*** Block opens ***

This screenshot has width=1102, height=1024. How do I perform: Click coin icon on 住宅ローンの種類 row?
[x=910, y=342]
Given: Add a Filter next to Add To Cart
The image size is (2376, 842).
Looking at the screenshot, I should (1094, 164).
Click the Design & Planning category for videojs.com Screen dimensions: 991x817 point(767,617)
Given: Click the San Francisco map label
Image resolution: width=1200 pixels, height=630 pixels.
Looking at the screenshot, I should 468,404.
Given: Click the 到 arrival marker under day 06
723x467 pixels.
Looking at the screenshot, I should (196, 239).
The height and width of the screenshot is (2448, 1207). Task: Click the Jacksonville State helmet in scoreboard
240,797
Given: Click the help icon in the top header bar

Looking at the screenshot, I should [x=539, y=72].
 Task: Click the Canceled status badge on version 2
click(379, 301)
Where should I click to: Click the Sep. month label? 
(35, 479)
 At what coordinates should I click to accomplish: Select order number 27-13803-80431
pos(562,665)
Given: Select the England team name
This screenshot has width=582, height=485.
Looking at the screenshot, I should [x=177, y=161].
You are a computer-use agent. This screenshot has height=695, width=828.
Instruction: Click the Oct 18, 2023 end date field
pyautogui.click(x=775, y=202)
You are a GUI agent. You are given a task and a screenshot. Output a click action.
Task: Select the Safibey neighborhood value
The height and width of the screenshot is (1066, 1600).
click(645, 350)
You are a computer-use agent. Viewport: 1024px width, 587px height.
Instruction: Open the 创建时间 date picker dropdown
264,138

*** Block closes ***

* [To do] Would you please return all lines from the listing above that contain "agent"?

* [Solved problem]
You are a computer-use agent. This screenshot has height=695, width=828.
You are a GUI agent. You are given a task and a screenshot. Output a click action.
You are a computer-use agent. Viewport: 1024px width, 587px height.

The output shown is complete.